[The problem] From the line containing "You are a computer-use agent." down to the line containing "Image resolution: width=598", copy out the entries below exactly, both lines included, and nothing else; pictures do not belong in the copy.

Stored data
= = = = =

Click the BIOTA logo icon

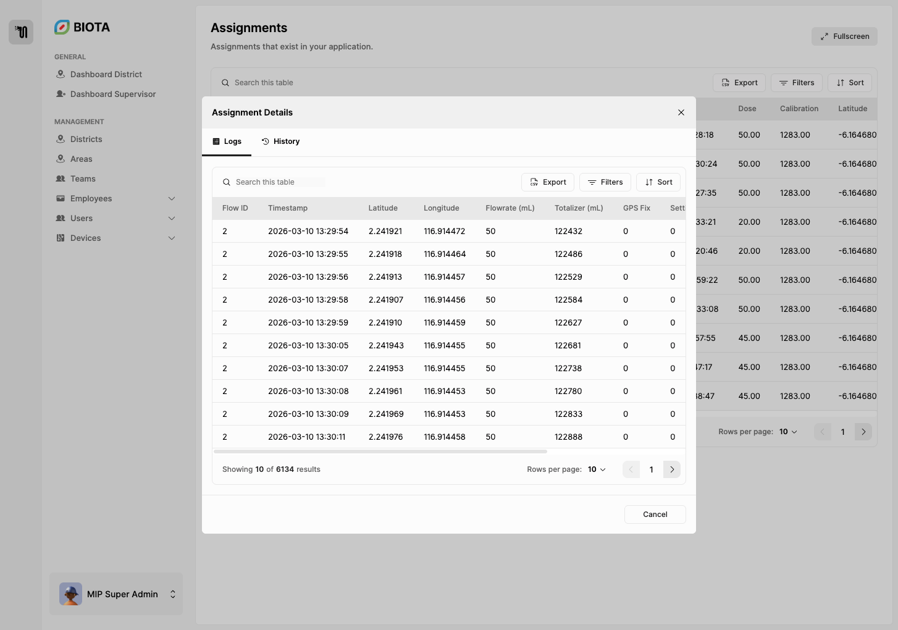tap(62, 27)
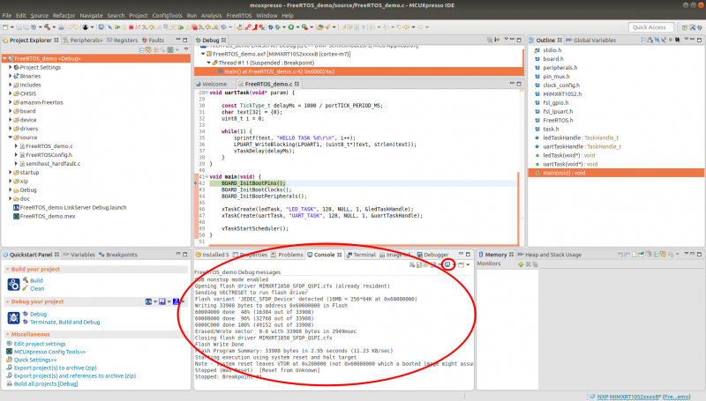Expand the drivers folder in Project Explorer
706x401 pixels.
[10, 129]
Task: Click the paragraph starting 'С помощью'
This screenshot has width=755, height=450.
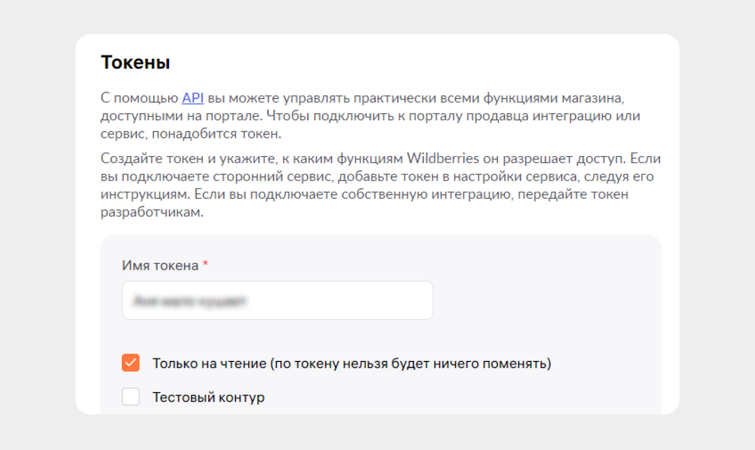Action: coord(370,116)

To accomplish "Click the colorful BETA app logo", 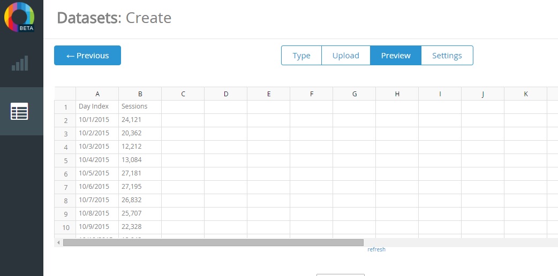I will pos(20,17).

= = = = =

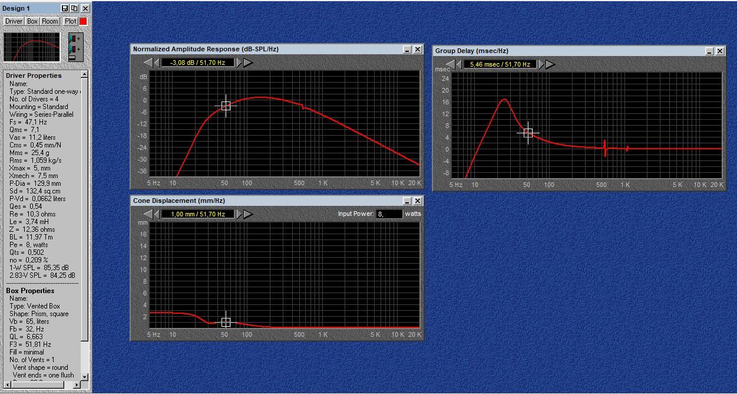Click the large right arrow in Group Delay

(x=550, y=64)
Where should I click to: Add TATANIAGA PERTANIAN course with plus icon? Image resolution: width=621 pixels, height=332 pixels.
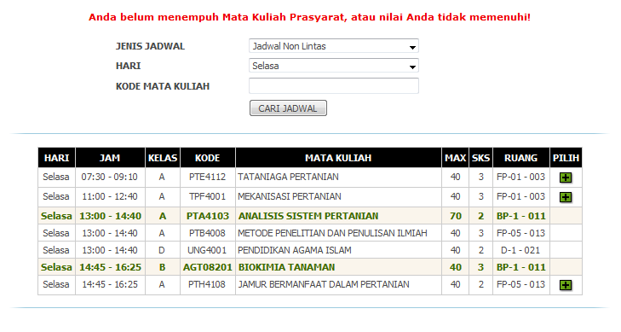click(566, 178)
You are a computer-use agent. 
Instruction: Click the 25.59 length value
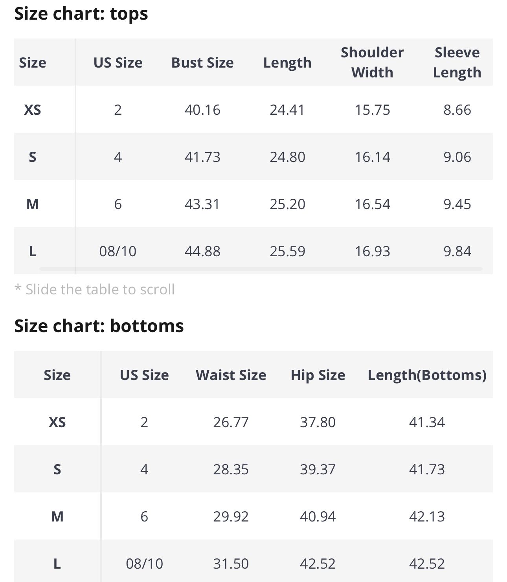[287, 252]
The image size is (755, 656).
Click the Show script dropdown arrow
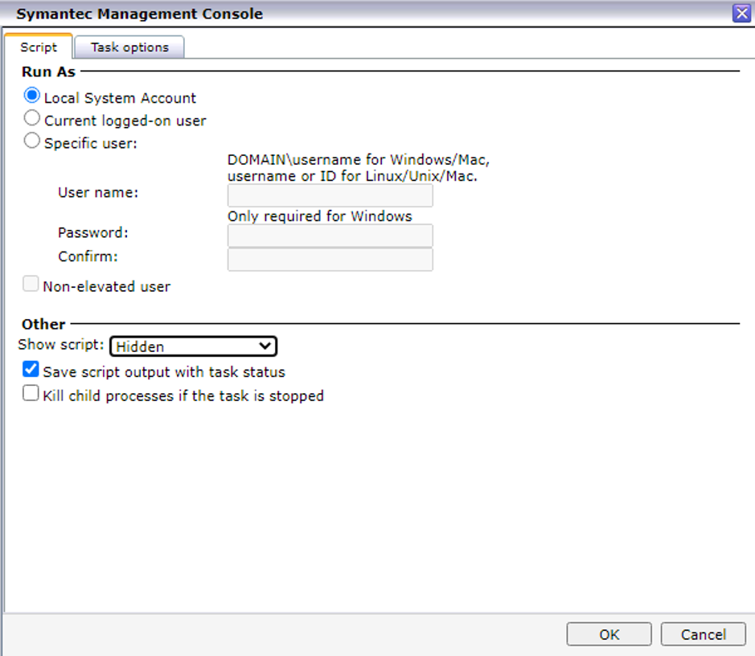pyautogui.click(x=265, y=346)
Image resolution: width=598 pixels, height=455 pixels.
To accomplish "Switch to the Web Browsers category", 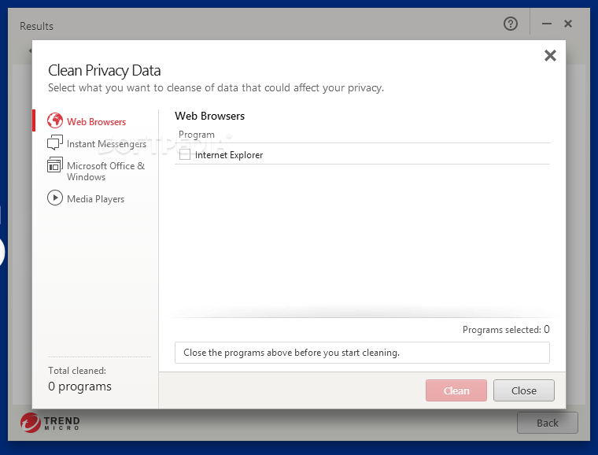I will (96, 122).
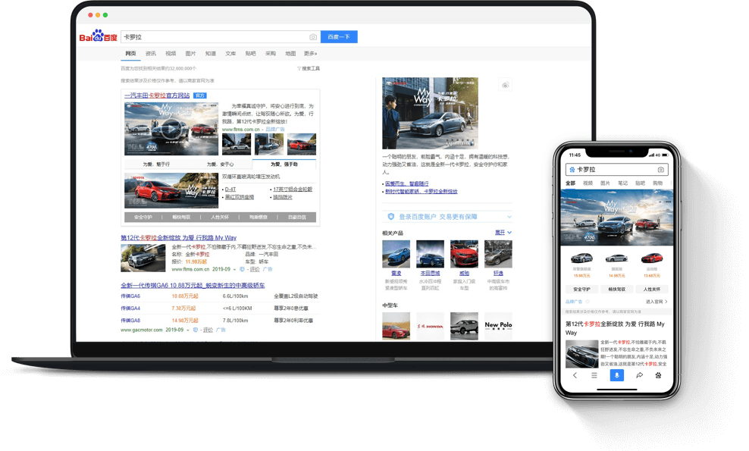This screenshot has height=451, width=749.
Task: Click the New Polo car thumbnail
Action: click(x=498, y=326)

= = = = =

[Response area]
You are a computer-use agent. 
Instruction: Click the 25.59 length value
[287, 252]
The image size is (755, 656).
Click the Show script dropdown arrow
pyautogui.click(x=265, y=346)
Image resolution: width=598 pixels, height=455 pixels.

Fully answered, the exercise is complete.